And... I was kind of surprised by how much of a good time I'm still having with these operations. Sure, Eternity Vault seemed amazing to me when I ran it for the first time six years ago, but shouldn't I be tired of this stuff by now? When Bioware first announced their plans to scale all content, I wrote at length about my hopes and concerns about it, and the potential of getting tired of the same instances remaining relevant endgame forever was certainly one of my worries.

And yet, here I am and I'm still having fun. In fact, this week I also ran another group finder operation with random strangers (Karagga's Palace) and had a blast providing guidance to those who were unfamiliar with the content for one reason or another. There's just something extremely comfortable about doing something that you know very well with only minimal variation. It's kind of like knitting another scarf I guess. If you're an experienced knitter I mean.

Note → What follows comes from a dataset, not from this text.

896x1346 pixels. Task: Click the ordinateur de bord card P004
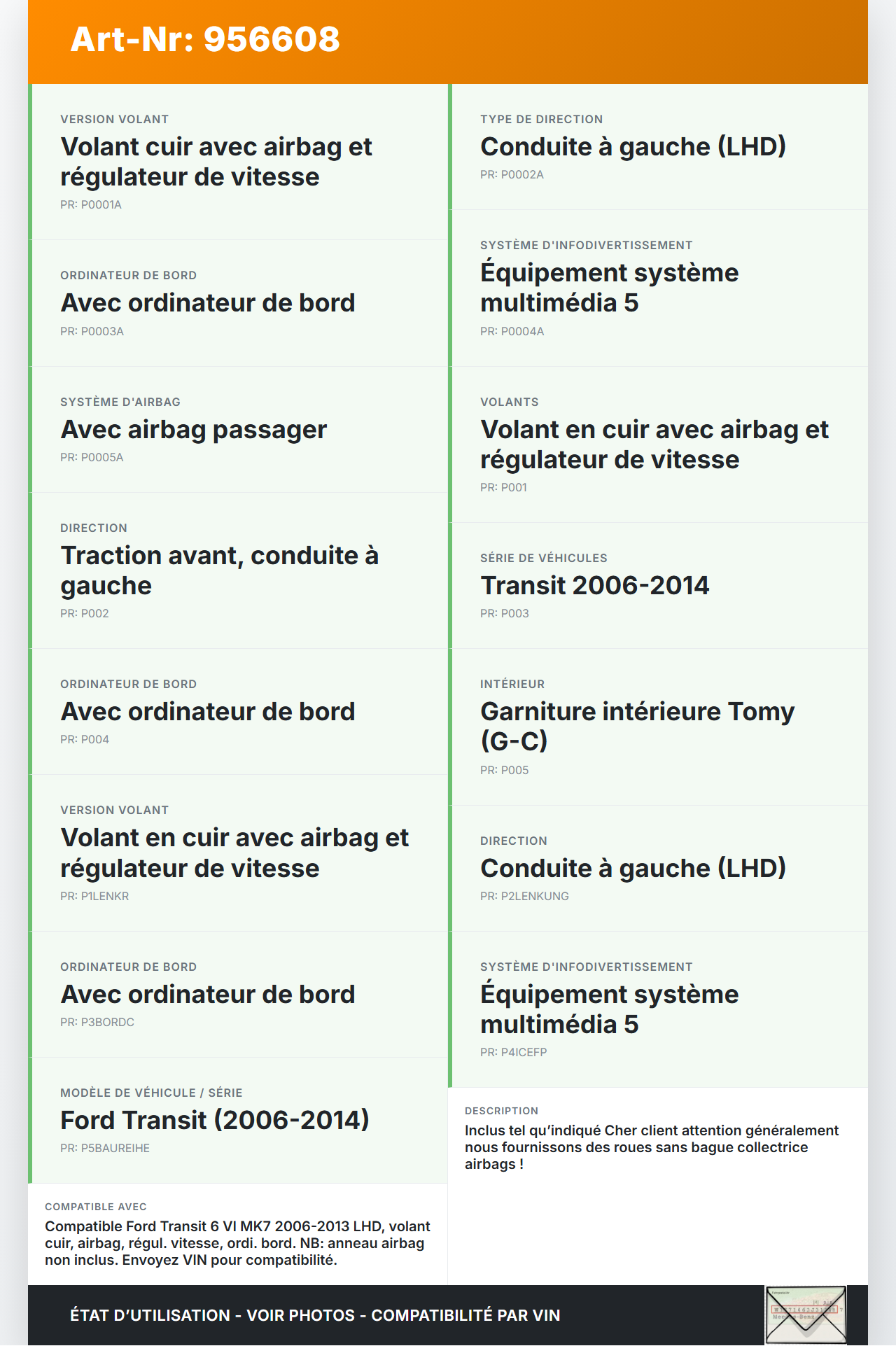(238, 711)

The other night I decided that I really wanted to do something fresh and different, so I patched and fired up Elder Scrolls Online. Quite a few people in my wider social circle have been playing it as of late and most of them have been full of praise for it. I managed to gain two levels and it was... okay I guess. Nothing was wrong exactly, but part of me found the experience oddly overwhelming and exhausting. While looking for something in the UI, lots of windows kept popping up to tell me about this feature and that, and even though depth is a good thing, something that's supposed to intrigue and entice me, I just felt tired even thinking about having to learn and understand all these new systems.

Back to SWTOR it was.

Bhagpuss also wrote a post only a few days ago about how he's actually quite happy playing all the MMOs that already exist and not exactly dying for something new right here, right now. Like he says, maybe it's the season.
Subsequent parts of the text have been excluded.